Astronomers caught four white dwarf stars gulping down an earth-like planet with the help of the Hubble Space Telescope. Billions of years from now, the sun could create havoc.
University of Warwick astronomers have found that the four white dwarfs were surrounded by shattered planetary bodies which once bore striking similarities to the composition of earth. When they examined the planetary bodies they found that they contained oxygen, magnesium, iron and silicon - the four elements that make up roughly 93 per cent of earth. They also contained very low proportions of carbon.
The study found that the four white dwarfs were made up of hydrogen and helium, so any heavy elements that come into their atmosphere are dragged downwards to their core and out of sight within a matter of days by the dwarfs' high gravity.
This is clear evidence that these stars once had rocky exoplanetary bodies which have now been destroyed. The observations of one particular white dwarf, PG0843+516, may also tell the story of the destruction of these worlds.
"It is entirely feasible that in PG0843+516 we see the accretion of such fragments made from the core material of what was once a terrestrial exoplanet," said Professor Boris Gänsicke, scientist at the University of Warwick, in a statement.
Scientists claim that these white dwarf stars were once like our sun. Sun-like stars become white dwarfs when they exhaust their nuclear fuel. Once the fuel gets depleted they gulp down the planets that revolve around them.
"What we are seeing today in these white dwarfs several hundred light years away could well be a snapshot of the very distant future of the earth. As stars like our sun reach the end of their life, they expand to become red giants when the nuclear fuel in their cores is depleted," said Gänsicke.
"When this happens in our own solar system, billions of years from now, the sun will engulf the inner planets Mercury and Venus. It's unclear whether the earth will also be swallowed up by the sun in its red giant phase - but even if it survives, its surface will be roasted," he added.
Astronomers also found that the sun would lose large amounts of mass and probably the planets will move further, during the transformation of the sun into a white dwarf. It may cause even bigger problems because it might lead to collisions between planetary bodies as happened in the unstable early days of our solar system.

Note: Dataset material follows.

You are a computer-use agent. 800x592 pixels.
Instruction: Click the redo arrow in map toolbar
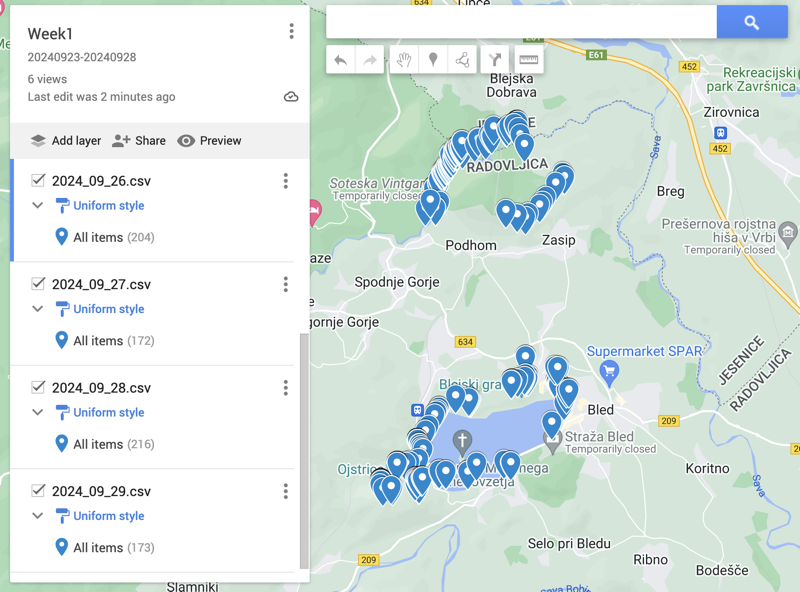pyautogui.click(x=370, y=60)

"During the transformation of the sun into a white dwarf, it will lose a large amount of mass, and all the planets will move further out. This may destabilise the orbits and lead to collisions between planetary bodies as happened in the unstable early days of our solar system. This may even shatter entire terrestrial planets, forming large amounts of asteroids, some of which will have chemical compositions similar to those of the planetary core," Gänsicke said.
The only planet that will survive this collision will be Jupiter. "In our solar system, Jupiter will survive the late evolution of the sun unscathed, and scatter asteroids, new or old, towards the white dwarf," Gänsicke said.